She was peaceful in the sense that she never failed to take time to sit down, talk with and hug someone who was struggling, said the younger Orange. “It might not be but a few minutes, but in those few minutes the love would be enough,” she said.

De’Leice R. Drane, a friend and fellow civil rights activist, said that Orange was an encouraging mother figure to all, from her own kids, to nieces and nephews and those in the movement.

Cleo Orange met her husband while serving as secretary to the Rev. T.Y. Rogers, a principal in the SCLC’s Tuscaloosa, Alabama, chapter. When Rogers was asked to come to Atlanta and take the reins of the chapter and affiliate relations effort, he brought Cleo along. She and James Orange married and became fixtures at SCLC headquarters.

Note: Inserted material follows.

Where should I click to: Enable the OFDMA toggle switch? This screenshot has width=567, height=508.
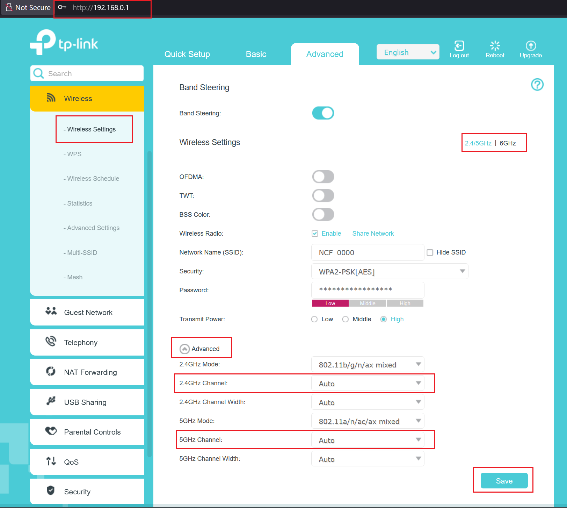[323, 177]
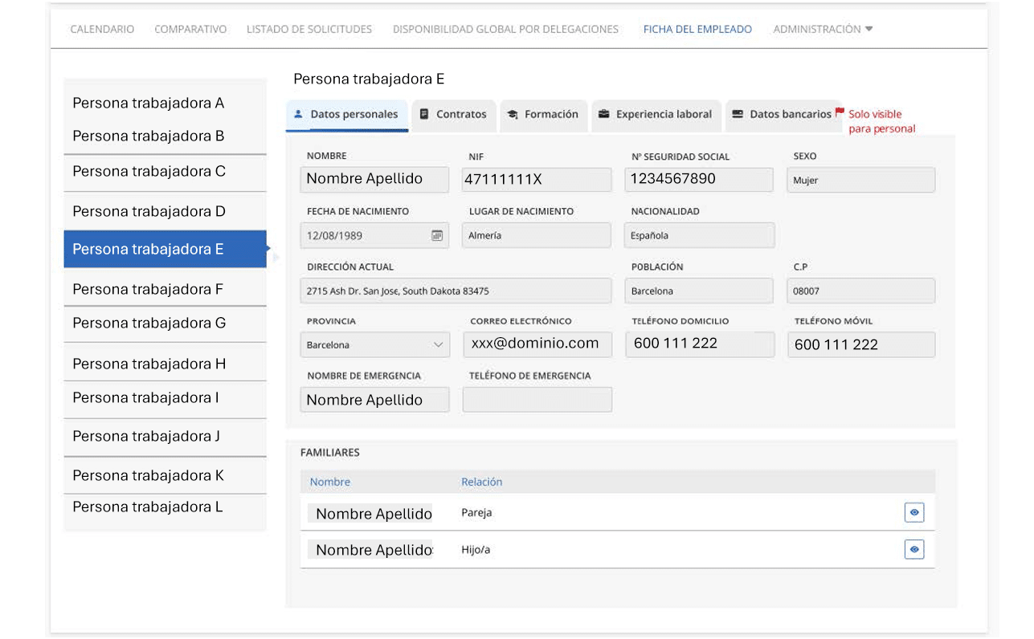Open Disponibilidad global por delegaciones
Viewport: 1034px width, 639px height.
tap(505, 29)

“Cleo was the backbone of James Orange,‘’ said Bernard Lafayette, a veteran civil rights activist who served as program coordinator for SCLC. “He really depended on her support in what he was trying to do because he was exposed to a lot of high-risk situations.”

She kept the home front and their five kids on an even keel while her husband traveled extensively as a field operative, he said.

At SCLC headquarters, she was one of a cadre of “secretaries” whose duties encompassed much more — from working with field operators on organizational projects including everything from picket lines, protests, and voter registration drives to serving as a go-betweens between outside staff and top leadership.

“She was part of the ground crew that made everything happen,” said voting rights activist Brenda Davenport. “They didn’t make a move on the outside till they checked in on the inside. "

Colleagues described Orange as an “anchor” in that effort.

She had decided opinions on both the larger picture and the organization that employed her, input she freely shared with her staff and her husband.

“I think he took what she said very seriously, and moved on it as if it was his,” Davenport said.

As the civil rights movement changed and matured, Cleo Orange trained and mentored succeeding generations, pointing out that while they didn’t have to press for change in the way that her contemporaries had, they should at “at least learn how it was done as opposed to starting like you’re starting from the beginning and nothing came before,” said Davenport.

In the years following her husband’s death in 2008, Orange continued working behind the scenes, helping daughter Jamida and the Rev. Bernice King with their work at the King Center. Jamida died in October.

The loss of both mother and daughter will make for a subdued Martin Luther King Jr. Day on Jan. 16, said Drane.

“It’s going to be a somber moment,” she said.